Episode # 126 – Meet Dr. Juliet Breeze of Next Level Urgent Care Who is Now Serving Texas Largest School District and Others with Directly Contracted Digital First care. She offers the Same for her 520 Employees. It is the Best Retention Tool Ever.

This episode features Dr. Juliet Breeze, CEO at Next Level Urgent Care. Here she and Ron discuss Next Level Urgent Care’s business model and how they focus on providing immediate care for non life threatening injures. They are significantly quicker on average and five to ten times less expensive than an emergency room visit. Next Level facilities have x-ray equipment on site and employ providers who are trained to handle acute urgent medical conditions that are not life-threatening. If a patient presents a condition that is beyond Next Level Urgent Care’s scope of services, the visit is free and the patient is referred to the emergency room. Juliet also discusses working with employers and the benefits they can see from working with Next Level.

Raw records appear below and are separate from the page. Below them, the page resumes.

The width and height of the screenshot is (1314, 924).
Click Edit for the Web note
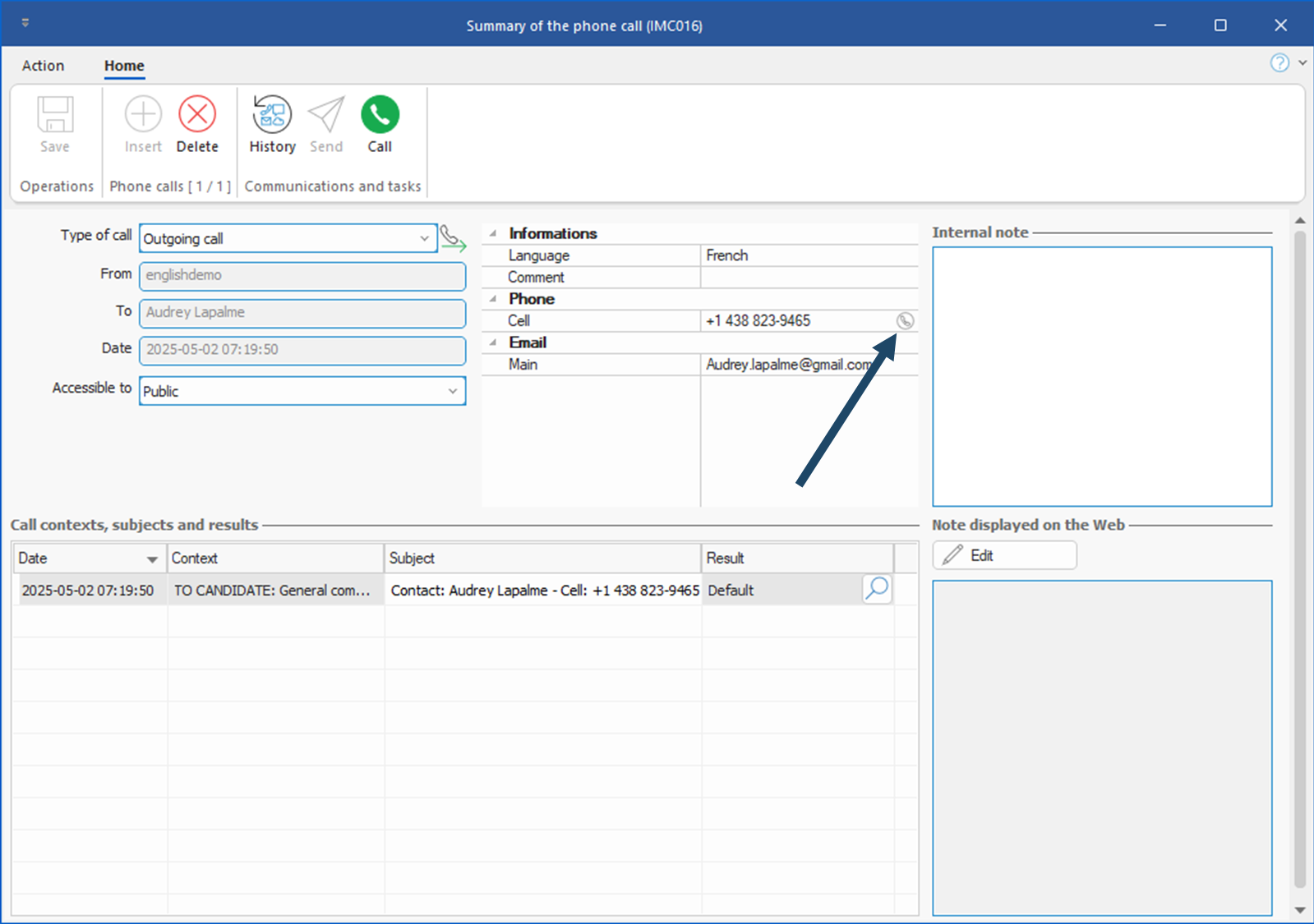(x=1004, y=555)
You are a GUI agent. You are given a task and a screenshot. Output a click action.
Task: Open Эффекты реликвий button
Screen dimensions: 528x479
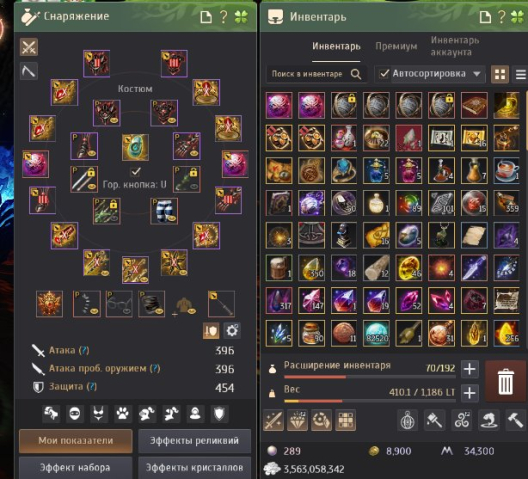(194, 441)
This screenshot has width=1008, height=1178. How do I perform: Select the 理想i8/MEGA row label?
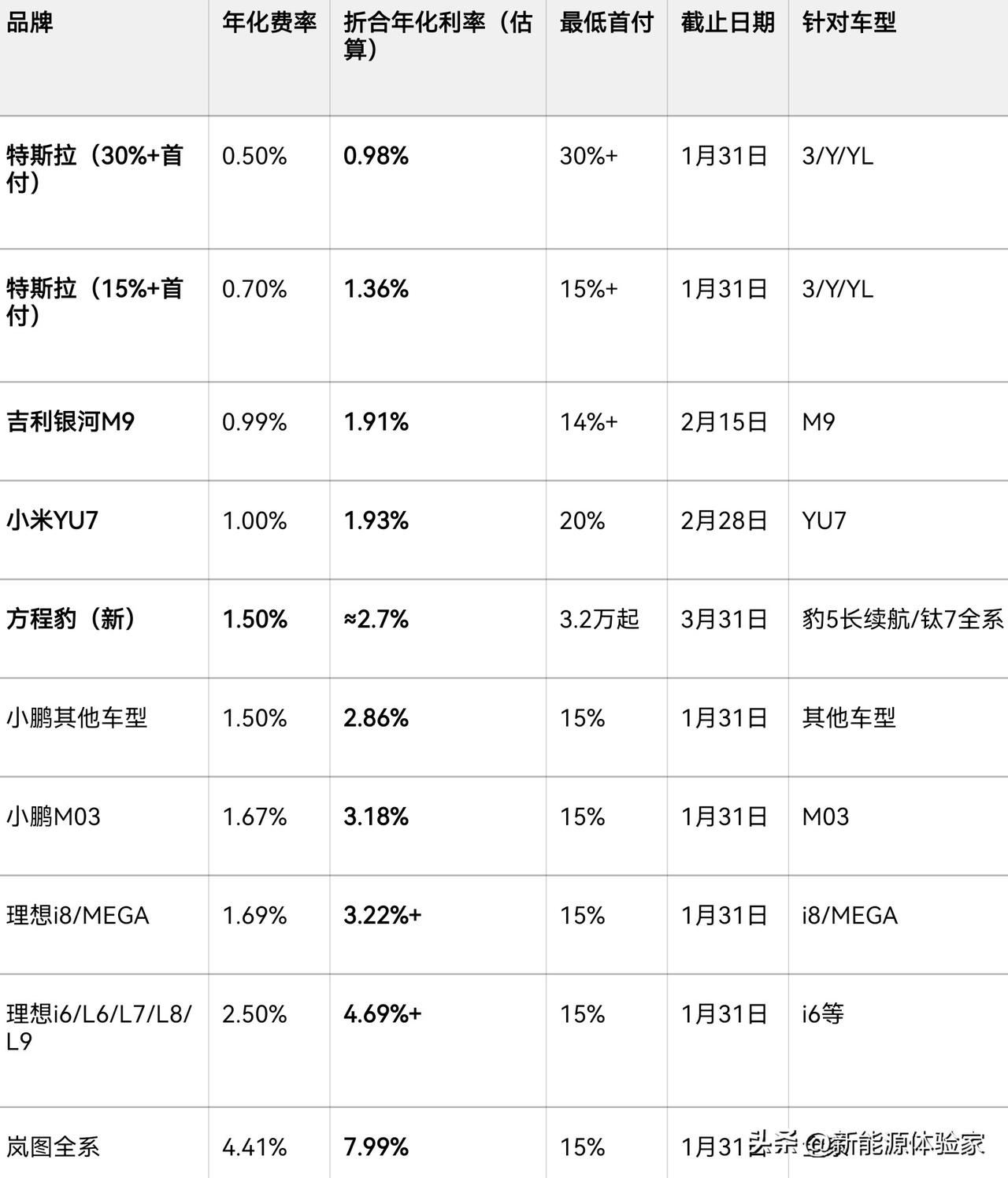point(78,915)
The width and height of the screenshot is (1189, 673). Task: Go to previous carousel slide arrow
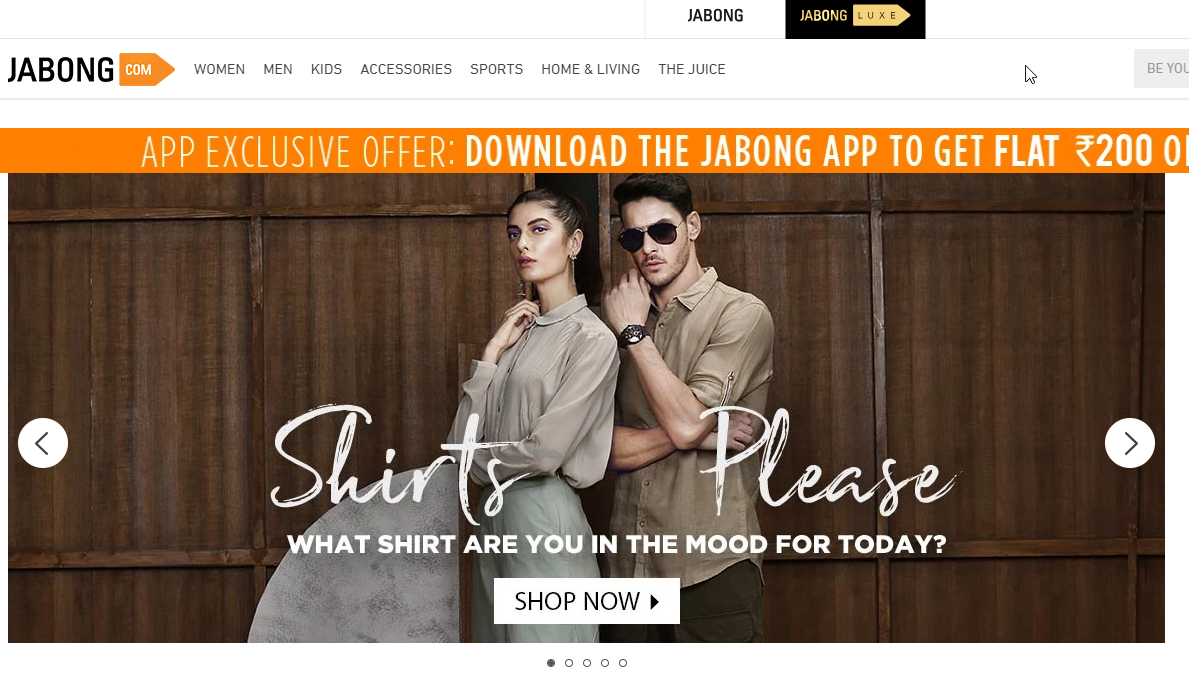(x=43, y=443)
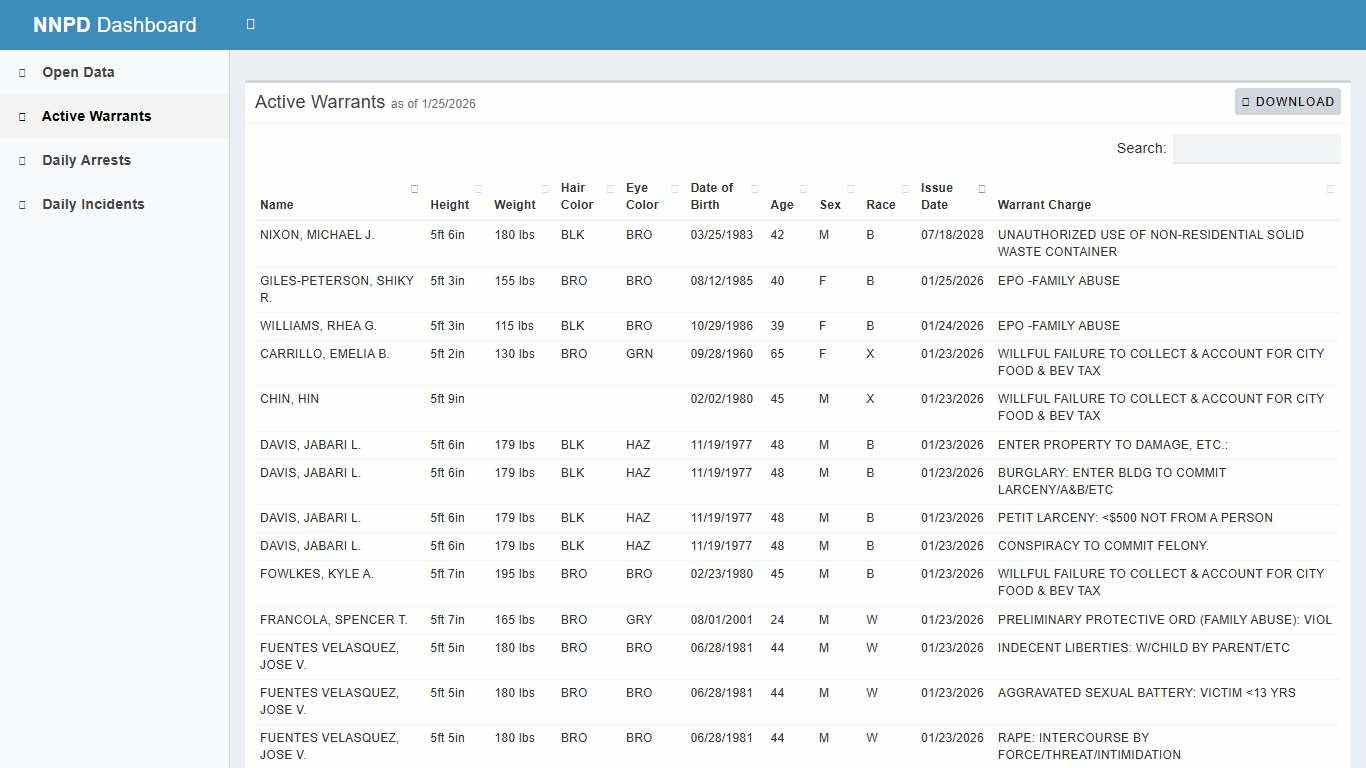Open the sort control for Weight column
The image size is (1366, 768).
pyautogui.click(x=546, y=188)
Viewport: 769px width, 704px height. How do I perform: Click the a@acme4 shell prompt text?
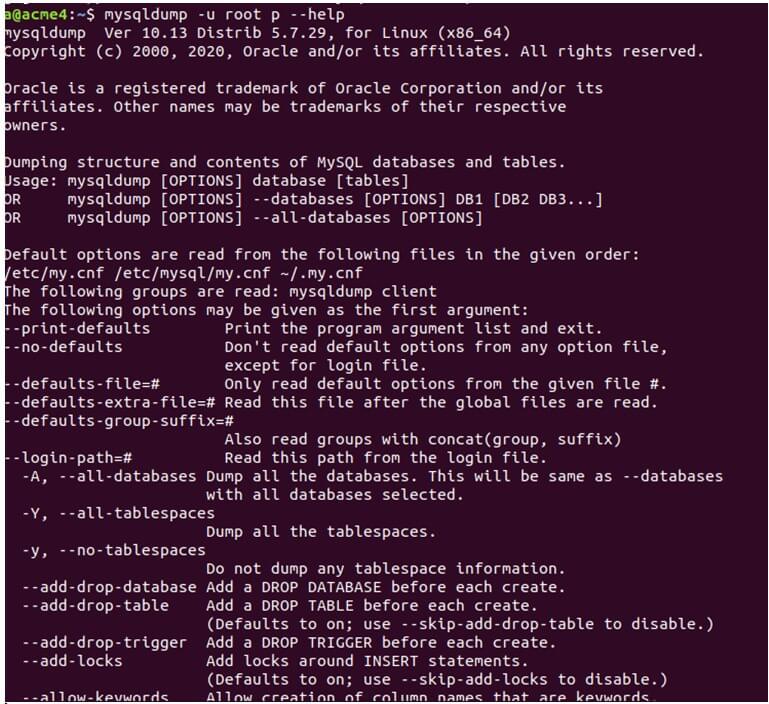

Dr. Breeze graduated from Northwestern University. She earned her medical degree from Baylor College of Medicine. After working in family practice for several years, she moved her focus to the business of medicine. As a serial entrepreneur, she developed several large group medical practices, two private hospitals, and two surgery centers. Dr. Breeze has also served on the Board of Directors of several healthcare tech start-up companies. Currently, she is vice-president of Vantage Hospice and the founder and CEO of Next Level Urgent Care.  Through Next Level, her commitment to cost-effective, accessible medical care has led her to launch Next Level PRIME a hybrid model of telemedicine and nearsite clinics serving the Greater Houston area.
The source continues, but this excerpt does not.